TASK BRIEF: Return every line of the records below exactly as it stands, from first to last.

TASK INPUT:
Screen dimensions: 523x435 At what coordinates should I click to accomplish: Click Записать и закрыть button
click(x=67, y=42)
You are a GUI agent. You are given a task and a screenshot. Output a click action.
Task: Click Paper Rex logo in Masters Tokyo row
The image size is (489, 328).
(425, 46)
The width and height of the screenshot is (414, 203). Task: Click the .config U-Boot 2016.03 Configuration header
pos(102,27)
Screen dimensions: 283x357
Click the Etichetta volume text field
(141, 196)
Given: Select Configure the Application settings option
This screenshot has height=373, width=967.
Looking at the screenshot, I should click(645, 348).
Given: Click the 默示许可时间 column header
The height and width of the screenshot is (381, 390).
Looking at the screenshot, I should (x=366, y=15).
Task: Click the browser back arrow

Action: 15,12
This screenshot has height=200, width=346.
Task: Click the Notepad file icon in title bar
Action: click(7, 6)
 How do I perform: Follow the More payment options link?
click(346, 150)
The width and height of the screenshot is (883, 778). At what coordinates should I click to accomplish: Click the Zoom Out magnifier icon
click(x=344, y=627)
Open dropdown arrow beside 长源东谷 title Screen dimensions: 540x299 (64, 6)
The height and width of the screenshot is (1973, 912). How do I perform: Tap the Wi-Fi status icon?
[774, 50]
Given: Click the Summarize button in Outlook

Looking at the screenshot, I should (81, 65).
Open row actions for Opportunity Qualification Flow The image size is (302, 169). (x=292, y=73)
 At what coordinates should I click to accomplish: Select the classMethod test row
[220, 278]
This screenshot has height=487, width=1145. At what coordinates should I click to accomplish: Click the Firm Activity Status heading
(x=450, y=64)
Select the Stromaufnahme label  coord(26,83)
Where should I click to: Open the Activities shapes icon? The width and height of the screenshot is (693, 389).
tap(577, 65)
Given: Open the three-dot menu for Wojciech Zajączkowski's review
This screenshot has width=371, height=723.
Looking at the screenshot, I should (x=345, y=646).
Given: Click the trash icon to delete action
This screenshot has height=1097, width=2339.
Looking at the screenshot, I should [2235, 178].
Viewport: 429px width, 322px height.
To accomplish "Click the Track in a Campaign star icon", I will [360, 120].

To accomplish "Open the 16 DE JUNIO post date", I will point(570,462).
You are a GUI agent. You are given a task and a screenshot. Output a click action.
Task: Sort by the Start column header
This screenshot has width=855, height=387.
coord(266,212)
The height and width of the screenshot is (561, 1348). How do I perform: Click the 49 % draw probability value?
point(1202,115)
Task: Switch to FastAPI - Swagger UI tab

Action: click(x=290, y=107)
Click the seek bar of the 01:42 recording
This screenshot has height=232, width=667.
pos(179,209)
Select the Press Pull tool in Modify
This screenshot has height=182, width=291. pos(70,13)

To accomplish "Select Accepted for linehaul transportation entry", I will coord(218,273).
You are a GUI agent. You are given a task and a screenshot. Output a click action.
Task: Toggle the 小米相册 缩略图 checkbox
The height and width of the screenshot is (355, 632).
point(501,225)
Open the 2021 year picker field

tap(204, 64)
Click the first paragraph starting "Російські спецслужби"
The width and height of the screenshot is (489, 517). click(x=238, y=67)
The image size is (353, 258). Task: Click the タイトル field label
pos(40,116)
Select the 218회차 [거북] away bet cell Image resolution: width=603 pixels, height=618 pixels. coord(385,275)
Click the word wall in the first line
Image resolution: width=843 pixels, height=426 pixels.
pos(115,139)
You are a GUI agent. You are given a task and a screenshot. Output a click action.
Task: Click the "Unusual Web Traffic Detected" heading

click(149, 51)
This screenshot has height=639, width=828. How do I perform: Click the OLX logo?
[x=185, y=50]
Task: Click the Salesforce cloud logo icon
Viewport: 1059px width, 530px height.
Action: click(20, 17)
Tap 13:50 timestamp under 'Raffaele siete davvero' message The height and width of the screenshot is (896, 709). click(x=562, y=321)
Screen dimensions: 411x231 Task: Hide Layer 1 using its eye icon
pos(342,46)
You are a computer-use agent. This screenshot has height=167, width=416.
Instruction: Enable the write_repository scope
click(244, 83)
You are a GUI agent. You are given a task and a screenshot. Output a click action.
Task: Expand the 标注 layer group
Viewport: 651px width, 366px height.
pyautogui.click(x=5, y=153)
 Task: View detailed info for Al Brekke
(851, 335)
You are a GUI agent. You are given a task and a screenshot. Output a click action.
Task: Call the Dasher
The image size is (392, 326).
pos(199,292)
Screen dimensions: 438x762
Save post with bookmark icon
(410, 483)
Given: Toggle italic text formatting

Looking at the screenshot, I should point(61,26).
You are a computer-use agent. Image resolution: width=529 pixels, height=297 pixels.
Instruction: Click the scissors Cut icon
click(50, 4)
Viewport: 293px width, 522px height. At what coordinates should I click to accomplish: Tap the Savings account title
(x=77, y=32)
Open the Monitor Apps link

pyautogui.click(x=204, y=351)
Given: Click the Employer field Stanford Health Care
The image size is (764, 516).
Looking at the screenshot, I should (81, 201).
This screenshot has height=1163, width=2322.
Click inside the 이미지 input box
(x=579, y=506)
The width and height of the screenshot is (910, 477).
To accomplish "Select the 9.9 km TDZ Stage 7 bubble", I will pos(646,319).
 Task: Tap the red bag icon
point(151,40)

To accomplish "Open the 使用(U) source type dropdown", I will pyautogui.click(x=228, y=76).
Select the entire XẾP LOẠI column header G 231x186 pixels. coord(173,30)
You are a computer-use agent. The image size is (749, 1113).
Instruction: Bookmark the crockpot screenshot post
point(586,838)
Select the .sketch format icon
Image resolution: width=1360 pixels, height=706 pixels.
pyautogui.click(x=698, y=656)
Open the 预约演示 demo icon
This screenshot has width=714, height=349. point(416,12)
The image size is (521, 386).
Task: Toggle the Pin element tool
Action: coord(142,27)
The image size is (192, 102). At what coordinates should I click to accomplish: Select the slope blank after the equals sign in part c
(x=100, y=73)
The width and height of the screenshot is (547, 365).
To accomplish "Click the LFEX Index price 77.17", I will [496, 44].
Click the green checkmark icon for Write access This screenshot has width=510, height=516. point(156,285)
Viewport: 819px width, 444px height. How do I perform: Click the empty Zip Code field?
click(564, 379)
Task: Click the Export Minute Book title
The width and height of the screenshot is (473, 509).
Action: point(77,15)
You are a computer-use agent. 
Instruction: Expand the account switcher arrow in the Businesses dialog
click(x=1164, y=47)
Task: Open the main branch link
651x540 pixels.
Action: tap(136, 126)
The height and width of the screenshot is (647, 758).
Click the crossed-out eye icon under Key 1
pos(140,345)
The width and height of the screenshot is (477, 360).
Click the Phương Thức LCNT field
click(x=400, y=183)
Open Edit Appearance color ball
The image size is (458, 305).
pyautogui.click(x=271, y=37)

RESPONSE TO THIS TASK:
Screen dimensions: 523x435 At what coordinates should I click to accomplish: Click Записать и закрыть button
click(x=67, y=42)
You are a GUI agent. You are given a task and a screenshot. Output a click action.
Task: Click Paper Rex logo in Masters Tokyo row
The image size is (489, 328).
(425, 46)
The width and height of the screenshot is (414, 203). Task: Click the .config U-Boot 2016.03 Configuration header
pos(102,27)
Screen dimensions: 283x357
Click the Etichetta volume text field
(141, 196)
Given: Select Configure the Application settings option
This screenshot has height=373, width=967.
Looking at the screenshot, I should click(645, 348).
Given: Click the 默示许可时间 column header
The height and width of the screenshot is (381, 390).
Looking at the screenshot, I should (x=366, y=15).
Task: Click the browser back arrow

Action: 15,12
This screenshot has height=200, width=346.
Task: Click the Notepad file icon in title bar
Action: click(7, 6)
 How do I perform: Follow the More payment options link?
click(346, 150)
The width and height of the screenshot is (883, 778). At what coordinates should I click to accomplish: Click the Zoom Out magnifier icon
click(x=344, y=627)
Open dropdown arrow beside 长源东谷 title Screen dimensions: 540x299 (64, 6)
The height and width of the screenshot is (1973, 912). How do I perform: Tap the Wi-Fi status icon?
[774, 50]
Given: Click the Summarize button in Outlook

Looking at the screenshot, I should (81, 65).
Open row actions for Opportunity Qualification Flow The image size is (302, 169). (x=292, y=73)
 At what coordinates should I click to accomplish: Select the classMethod test row
[220, 278]
This screenshot has height=487, width=1145. At what coordinates should I click to accomplish: Click the Firm Activity Status heading
(x=450, y=64)
Select the Stromaufnahme label  coord(26,83)
Where should I click to: Open the Activities shapes icon? The width and height of the screenshot is (693, 389).
tap(577, 65)
Given: Open the three-dot menu for Wojciech Zajączkowski's review
This screenshot has width=371, height=723.
Looking at the screenshot, I should (x=345, y=646).
Given: Click the trash icon to delete action
This screenshot has height=1097, width=2339.
Looking at the screenshot, I should [2235, 178].
Viewport: 429px width, 322px height.
To accomplish "Click the Track in a Campaign star icon", I will [360, 120].

To accomplish "Open the 16 DE JUNIO post date", I will point(570,462).
You are a GUI agent. You are given a task and a screenshot. Output a click action.
Task: Sort by the Start column header
This screenshot has width=855, height=387.
coord(266,212)
The height and width of the screenshot is (561, 1348). How do I perform: Click the 49 % draw probability value?
point(1202,115)
Task: Switch to FastAPI - Swagger UI tab

Action: click(x=290, y=107)
Click the seek bar of the 01:42 recording
This screenshot has height=232, width=667.
pos(179,209)
Select the Press Pull tool in Modify
This screenshot has height=182, width=291. pos(70,13)

To accomplish "Select Accepted for linehaul transportation entry", I will coord(218,273).
You are a GUI agent. You are given a task and a screenshot. Output a click action.
Task: Toggle the 小米相册 缩略图 checkbox
The height and width of the screenshot is (355, 632).
point(501,225)
Open the 2021 year picker field

tap(204, 64)
Click the first paragraph starting "Російські спецслужби"
The width and height of the screenshot is (489, 517). click(x=238, y=67)
The image size is (353, 258). Task: Click the タイトル field label
pos(40,116)
Select the 218회차 [거북] away bet cell Image resolution: width=603 pixels, height=618 pixels. coord(385,275)
Click the word wall in the first line
Image resolution: width=843 pixels, height=426 pixels.
pos(115,139)
You are a GUI agent. You are given a task and a screenshot. Output a click action.
Task: Click the "Unusual Web Traffic Detected" heading

click(149, 51)
This screenshot has height=639, width=828. How do I perform: Click the OLX logo?
[x=185, y=50]
Task: Click the Salesforce cloud logo icon
Viewport: 1059px width, 530px height.
Action: click(20, 17)
Tap 13:50 timestamp under 'Raffaele siete davvero' message The height and width of the screenshot is (896, 709). click(x=562, y=321)
Screen dimensions: 411x231 Task: Hide Layer 1 using its eye icon
pos(342,46)
You are a computer-use agent. This screenshot has height=167, width=416.
Instruction: Enable the write_repository scope
click(244, 83)
You are a GUI agent. You are given a task and a screenshot. Output a click action.
Task: Expand the 标注 layer group
Viewport: 651px width, 366px height.
pyautogui.click(x=5, y=153)
 Task: View detailed info for Al Brekke
(851, 335)
You are a GUI agent. You are given a task and a screenshot. Output a click action.
Task: Call the Dasher
The image size is (392, 326).
pos(199,292)
Screen dimensions: 438x762
Save post with bookmark icon
(410, 483)
Given: Toggle italic text formatting

Looking at the screenshot, I should point(61,26).
You are a computer-use agent. Image resolution: width=529 pixels, height=297 pixels.
Instruction: Click the scissors Cut icon
click(50, 4)
Viewport: 293px width, 522px height. At what coordinates should I click to accomplish: Tap the Savings account title
(x=77, y=32)
Open the Monitor Apps link

pyautogui.click(x=204, y=351)
Given: Click the Employer field Stanford Health Care
The image size is (764, 516).
Looking at the screenshot, I should (81, 201).
This screenshot has height=1163, width=2322.
Click inside the 이미지 input box
(x=579, y=506)
The width and height of the screenshot is (910, 477).
To accomplish "Select the 9.9 km TDZ Stage 7 bubble", I will pos(646,319).
 Task: Tap the red bag icon
point(151,40)

To accomplish "Open the 使用(U) source type dropdown", I will pyautogui.click(x=228, y=76).
Select the entire XẾP LOẠI column header G 231x186 pixels. coord(173,30)
You are a computer-use agent. The image size is (749, 1113).
Instruction: Bookmark the crockpot screenshot post
point(586,838)
Select the .sketch format icon
Image resolution: width=1360 pixels, height=706 pixels.
pyautogui.click(x=698, y=656)
Open the 预约演示 demo icon
This screenshot has width=714, height=349. point(416,12)
The image size is (521, 386).
Task: Toggle the Pin element tool
Action: coord(142,27)
The image size is (192, 102). At what coordinates should I click to accomplish: Select the slope blank after the equals sign in part c
(x=100, y=73)
The width and height of the screenshot is (547, 365).
To accomplish "Click the LFEX Index price 77.17", I will [496, 44].
Click the green checkmark icon for Write access This screenshot has width=510, height=516. point(156,285)
Viewport: 819px width, 444px height. How do I perform: Click the empty Zip Code field?
click(564, 379)
Task: Click the Export Minute Book title
The width and height of the screenshot is (473, 509).
Action: point(77,15)
You are a computer-use agent. 
Instruction: Expand the account switcher arrow in the Businesses dialog
click(x=1164, y=47)
Task: Open the main branch link
651x540 pixels.
Action: tap(136, 126)
The height and width of the screenshot is (647, 758).
Click the crossed-out eye icon under Key 1
pos(140,345)
The width and height of the screenshot is (477, 360).
Click the Phương Thức LCNT field
click(x=400, y=183)
Open Edit Appearance color ball
The image size is (458, 305).
pyautogui.click(x=271, y=37)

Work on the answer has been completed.